- [Consigne a]:
Répondez à ces questions à partir de l'extrait choisi :
(i) Pourquoi l'AFEAS met-elle l'emphase sur l'intégration au RRQ ?
(ii) Quelle part du produit national brut le travail effectué au foyer représenterait-il, selon l'estimation donnée ?
(iii) Pourquoi l'intégration au RRQ ne réglera-t-elle pas le problème de pauvreté des femmes à la vieillesse ?

D'autres mesures pourraient reconnaître l'apport social du travail fait au foyer. Nous mettons l'emphase sur l'intégration au RRQ parce que le gouvernement en discute actuellement. L'AFEAS réclame d'ailleurs d'autres mesures de reconnaissance telles: des program­mes de recyclage pour un retour sur le marché du travail rémunéré, l'accès aux déductions pour frais de garde, aux bourses d'étu­de, des mesures fiscales, etc. pour les travailleuses au foyer.

L'accès au RRQ rend disponible plusieurs bénéfices: rentes au moment de la retraite, rente d'invalidité, rente versée au con­joint survivant, rente pour orphelins et enfants de cotisant invalide, prestation de décès, partage des crédits accumulés lors d'un divorce.

On le sait, la travailleuse au foyer, même si elle travaille pour son mari et ses enfants, effectue du travail qui bénéficie à l'ensemble de la société. 24 heures sur 24, 7 jours par semaine, elle est "de garde". En plus d'effectuer l'entretien ménager, elle assure la survie de l'espèce, elle éduque, nourrit, garde la génération qui monte. Elle produit des biens, fait prospérer notre société de consommation. Même les employeurs profitent du travail qu'elle effectue et qui laisse au mari la liberté de se consacrer entièrement à son travail rémunéré.

Si le travail effectué au foyer était inclus au produit national brut, on estime qu'il représenterait 35 à 40% de ce dernier, soit environ 136 milliards de dollars.

L'intégration au RRQ contribuera à augmenter l'autonomie finan­cière des travailleuses au foyer mais ne réglera pas le problème de pauvreté des femmes à la vieillesse et l'AFEAS ne la réclame pas dans cette optique. La rente obtenue sera en effet trop modes­te pour atteindre ce résultat. Plusieurs facteurs contribuent à créer cette pauvreté que l'intégration au RRQ ne pourra seule régler.(ex.: formation insuffisante, participation restreinte au le marché du travail et ce, dans des emplois souvent subalternes, manque de participation à des fonds de pension privés,etc.).

- [Consigne b]: Modifiez une partie des enregistrements en commençant à la ligne qui contient « pixels, height=479 pixels. » et en vous arrêtant après celle qui contient « center [820, 40]. ». Remplacez « Image resolution » par « Image dimensions », ne changez rien d'autre et redonnez uniquement ces lignes.

- [Données d'entrée]:
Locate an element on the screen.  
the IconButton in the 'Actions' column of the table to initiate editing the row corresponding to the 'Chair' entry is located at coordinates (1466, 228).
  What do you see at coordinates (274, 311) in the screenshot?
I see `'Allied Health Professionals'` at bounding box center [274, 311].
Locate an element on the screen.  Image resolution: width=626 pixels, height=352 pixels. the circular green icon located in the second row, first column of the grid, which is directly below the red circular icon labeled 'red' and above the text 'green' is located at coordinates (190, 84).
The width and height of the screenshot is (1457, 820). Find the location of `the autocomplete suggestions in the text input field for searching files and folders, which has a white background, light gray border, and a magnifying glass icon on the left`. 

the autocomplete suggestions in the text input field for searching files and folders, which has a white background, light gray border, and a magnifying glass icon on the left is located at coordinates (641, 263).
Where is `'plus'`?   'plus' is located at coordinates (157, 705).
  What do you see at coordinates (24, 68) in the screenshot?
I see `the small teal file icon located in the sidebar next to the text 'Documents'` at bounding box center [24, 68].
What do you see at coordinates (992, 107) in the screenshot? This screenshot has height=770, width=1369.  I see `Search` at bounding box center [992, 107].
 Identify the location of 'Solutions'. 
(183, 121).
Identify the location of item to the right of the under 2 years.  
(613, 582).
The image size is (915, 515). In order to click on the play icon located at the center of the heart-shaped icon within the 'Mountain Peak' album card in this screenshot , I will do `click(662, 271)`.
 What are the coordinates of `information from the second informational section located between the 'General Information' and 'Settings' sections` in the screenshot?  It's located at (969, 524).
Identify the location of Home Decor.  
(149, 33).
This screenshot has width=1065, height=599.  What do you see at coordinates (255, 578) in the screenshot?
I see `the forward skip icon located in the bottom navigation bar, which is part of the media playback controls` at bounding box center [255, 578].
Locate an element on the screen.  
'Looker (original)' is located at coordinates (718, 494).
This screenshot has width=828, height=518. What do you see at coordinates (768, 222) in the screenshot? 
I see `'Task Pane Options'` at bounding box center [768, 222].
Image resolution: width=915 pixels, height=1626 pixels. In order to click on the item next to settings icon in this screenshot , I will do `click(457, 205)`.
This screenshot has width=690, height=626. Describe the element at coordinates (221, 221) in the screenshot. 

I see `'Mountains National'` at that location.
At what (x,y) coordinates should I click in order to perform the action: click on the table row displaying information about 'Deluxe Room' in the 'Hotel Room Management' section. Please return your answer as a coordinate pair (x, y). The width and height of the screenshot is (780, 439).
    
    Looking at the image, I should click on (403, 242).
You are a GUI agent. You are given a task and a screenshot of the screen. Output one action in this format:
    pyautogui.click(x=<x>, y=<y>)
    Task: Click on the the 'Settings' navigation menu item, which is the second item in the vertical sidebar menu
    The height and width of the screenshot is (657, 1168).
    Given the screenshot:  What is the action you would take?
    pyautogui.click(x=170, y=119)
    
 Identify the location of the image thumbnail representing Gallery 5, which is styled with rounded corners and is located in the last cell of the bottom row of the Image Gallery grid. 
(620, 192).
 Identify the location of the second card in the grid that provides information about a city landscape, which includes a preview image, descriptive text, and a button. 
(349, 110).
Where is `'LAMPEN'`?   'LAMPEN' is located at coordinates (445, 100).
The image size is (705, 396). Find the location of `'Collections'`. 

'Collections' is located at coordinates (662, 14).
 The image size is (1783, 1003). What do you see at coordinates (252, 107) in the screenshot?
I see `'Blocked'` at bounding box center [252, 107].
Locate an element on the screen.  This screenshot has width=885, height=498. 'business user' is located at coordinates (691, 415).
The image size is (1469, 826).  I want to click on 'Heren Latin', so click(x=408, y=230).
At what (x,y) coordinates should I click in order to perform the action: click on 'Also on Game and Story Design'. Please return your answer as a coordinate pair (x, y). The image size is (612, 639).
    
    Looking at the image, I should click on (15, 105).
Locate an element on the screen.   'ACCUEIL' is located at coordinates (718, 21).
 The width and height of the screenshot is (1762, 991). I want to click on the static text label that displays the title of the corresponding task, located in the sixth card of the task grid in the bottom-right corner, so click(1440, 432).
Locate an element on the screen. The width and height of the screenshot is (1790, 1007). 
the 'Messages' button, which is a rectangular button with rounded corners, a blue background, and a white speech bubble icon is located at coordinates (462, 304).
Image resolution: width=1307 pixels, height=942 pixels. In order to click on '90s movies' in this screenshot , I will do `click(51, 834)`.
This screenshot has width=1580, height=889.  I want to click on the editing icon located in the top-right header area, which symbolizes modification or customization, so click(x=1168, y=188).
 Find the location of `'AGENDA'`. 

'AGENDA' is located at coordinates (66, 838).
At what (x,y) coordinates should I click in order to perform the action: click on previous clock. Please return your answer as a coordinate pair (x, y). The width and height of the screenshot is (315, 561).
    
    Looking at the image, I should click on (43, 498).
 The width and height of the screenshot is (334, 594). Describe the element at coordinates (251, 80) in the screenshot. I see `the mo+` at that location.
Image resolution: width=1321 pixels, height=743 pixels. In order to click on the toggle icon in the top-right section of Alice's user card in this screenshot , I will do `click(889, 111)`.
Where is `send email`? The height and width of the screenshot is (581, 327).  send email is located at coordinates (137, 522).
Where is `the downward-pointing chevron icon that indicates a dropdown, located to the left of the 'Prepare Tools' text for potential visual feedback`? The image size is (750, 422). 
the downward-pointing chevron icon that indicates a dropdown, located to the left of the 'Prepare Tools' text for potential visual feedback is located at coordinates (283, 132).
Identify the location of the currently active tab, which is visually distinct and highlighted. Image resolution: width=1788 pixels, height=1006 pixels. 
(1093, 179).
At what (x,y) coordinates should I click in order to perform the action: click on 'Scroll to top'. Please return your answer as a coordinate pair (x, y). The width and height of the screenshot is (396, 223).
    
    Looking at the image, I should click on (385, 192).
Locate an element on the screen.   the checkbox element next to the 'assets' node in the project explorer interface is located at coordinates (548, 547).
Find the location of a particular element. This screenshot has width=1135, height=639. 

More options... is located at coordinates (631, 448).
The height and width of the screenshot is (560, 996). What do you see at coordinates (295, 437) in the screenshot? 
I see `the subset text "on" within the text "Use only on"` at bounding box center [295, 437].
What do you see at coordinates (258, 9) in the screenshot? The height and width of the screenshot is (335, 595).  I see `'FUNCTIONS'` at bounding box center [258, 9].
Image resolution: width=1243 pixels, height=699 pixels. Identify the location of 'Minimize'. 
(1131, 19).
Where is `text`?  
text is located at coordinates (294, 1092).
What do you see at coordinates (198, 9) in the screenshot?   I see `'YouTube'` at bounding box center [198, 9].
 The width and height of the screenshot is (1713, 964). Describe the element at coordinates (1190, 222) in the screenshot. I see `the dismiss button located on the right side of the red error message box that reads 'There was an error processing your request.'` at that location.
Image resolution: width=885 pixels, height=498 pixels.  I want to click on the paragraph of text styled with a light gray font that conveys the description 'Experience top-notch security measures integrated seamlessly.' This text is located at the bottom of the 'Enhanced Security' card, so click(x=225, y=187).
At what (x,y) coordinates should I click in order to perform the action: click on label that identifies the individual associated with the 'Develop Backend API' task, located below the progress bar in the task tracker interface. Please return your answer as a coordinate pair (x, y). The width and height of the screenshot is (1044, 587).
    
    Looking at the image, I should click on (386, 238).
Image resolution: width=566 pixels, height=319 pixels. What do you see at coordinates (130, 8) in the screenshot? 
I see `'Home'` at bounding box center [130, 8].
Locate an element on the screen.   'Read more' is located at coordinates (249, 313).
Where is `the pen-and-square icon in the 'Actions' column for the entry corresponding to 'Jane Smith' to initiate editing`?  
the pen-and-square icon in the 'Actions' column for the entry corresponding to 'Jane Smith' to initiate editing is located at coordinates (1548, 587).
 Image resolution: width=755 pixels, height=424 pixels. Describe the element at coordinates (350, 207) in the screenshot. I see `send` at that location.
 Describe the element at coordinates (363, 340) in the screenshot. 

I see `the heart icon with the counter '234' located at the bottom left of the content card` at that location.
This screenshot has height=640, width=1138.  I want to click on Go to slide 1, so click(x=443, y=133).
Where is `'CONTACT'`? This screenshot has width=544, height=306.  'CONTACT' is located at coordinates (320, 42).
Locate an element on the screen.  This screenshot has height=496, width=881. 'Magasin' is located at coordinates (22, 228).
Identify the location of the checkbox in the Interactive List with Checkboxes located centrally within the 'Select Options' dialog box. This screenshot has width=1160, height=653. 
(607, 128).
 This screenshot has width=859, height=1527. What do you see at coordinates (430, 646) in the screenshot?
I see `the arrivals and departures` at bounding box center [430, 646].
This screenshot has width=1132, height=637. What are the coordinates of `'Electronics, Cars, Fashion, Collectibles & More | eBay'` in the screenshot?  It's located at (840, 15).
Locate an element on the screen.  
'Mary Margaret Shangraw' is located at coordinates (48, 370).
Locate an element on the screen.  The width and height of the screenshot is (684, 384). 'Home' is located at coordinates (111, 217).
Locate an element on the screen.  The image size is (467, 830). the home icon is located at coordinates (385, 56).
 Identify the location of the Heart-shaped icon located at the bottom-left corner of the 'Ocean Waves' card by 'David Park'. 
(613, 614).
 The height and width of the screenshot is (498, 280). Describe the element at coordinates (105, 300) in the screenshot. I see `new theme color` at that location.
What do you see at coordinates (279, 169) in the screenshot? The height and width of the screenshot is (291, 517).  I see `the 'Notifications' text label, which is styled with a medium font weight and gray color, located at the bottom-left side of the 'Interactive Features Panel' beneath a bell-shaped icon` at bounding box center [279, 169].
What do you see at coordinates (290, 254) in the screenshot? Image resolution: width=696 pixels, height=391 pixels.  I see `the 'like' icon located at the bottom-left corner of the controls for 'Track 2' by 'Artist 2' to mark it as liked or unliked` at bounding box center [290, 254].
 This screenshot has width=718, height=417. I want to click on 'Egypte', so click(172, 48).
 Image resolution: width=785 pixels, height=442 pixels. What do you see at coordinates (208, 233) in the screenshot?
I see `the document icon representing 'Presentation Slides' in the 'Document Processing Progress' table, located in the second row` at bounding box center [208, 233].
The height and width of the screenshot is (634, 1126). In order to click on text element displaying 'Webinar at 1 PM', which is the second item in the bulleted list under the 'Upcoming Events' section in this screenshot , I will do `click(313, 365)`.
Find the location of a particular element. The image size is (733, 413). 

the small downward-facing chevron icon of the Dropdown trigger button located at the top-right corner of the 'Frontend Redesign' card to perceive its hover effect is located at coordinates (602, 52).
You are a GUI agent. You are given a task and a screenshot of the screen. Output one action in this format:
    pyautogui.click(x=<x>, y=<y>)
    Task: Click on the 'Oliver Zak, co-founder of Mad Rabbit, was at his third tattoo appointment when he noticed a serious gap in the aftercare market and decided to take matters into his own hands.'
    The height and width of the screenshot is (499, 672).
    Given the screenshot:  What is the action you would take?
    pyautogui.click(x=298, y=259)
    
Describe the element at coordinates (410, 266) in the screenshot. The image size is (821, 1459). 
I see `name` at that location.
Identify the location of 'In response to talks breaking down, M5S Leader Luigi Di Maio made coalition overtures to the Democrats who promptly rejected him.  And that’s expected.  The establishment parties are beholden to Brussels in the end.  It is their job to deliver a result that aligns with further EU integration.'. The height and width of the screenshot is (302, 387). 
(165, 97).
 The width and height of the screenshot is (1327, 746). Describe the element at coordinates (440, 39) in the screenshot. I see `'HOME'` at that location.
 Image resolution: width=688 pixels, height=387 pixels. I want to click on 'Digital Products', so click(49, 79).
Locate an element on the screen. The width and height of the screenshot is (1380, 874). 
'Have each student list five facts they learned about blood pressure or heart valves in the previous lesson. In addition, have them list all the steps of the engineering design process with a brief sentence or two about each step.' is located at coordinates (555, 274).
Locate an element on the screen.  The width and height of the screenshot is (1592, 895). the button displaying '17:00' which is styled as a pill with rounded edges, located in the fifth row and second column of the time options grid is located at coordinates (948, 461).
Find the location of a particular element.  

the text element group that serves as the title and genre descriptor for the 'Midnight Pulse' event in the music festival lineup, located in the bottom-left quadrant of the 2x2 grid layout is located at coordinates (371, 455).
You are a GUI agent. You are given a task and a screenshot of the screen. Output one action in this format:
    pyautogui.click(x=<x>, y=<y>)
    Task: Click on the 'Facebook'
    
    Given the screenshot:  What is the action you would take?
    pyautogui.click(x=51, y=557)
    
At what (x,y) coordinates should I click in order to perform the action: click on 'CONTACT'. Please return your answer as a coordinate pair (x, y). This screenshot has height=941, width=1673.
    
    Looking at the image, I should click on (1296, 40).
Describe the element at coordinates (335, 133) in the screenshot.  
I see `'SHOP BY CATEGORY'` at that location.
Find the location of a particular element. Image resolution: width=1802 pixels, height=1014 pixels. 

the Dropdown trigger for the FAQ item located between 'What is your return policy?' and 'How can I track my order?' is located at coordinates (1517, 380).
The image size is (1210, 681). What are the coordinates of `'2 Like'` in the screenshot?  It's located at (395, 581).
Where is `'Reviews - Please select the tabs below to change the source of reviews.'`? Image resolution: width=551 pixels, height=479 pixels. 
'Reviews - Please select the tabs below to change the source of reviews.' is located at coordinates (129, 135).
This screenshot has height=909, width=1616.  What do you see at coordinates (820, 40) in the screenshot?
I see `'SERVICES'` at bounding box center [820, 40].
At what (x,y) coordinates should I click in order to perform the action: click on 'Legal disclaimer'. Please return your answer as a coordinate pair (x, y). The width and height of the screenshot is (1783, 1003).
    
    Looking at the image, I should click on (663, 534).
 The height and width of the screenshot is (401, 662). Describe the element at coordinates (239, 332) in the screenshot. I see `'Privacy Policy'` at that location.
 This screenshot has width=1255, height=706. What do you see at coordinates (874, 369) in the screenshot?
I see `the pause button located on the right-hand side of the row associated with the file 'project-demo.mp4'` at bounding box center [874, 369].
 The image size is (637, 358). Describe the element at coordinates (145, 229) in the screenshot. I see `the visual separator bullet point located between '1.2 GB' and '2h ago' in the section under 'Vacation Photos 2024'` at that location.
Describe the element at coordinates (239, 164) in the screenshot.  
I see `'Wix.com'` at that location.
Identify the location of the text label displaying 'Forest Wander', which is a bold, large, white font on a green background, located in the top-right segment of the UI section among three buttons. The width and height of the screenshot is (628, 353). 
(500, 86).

- [Réponse a]:
(i) Parce que le gouvernement en discute actuellement.
(ii) De 35 à 40 % du produit national brut, soit environ 136 milliards de dollars.
(iii) Parce que la rente obtenue sera trop modeste pour atteindre ce résultat.

- [Réponse b]:
Where is `'Reviews - Please select the tabs below to change the source of reviews.'`? Image dimensions: width=551 pixels, height=479 pixels. 
'Reviews - Please select the tabs below to change the source of reviews.' is located at coordinates (129, 135).
This screenshot has height=909, width=1616.  What do you see at coordinates (820, 40) in the screenshot?
I see `'SERVICES'` at bounding box center [820, 40].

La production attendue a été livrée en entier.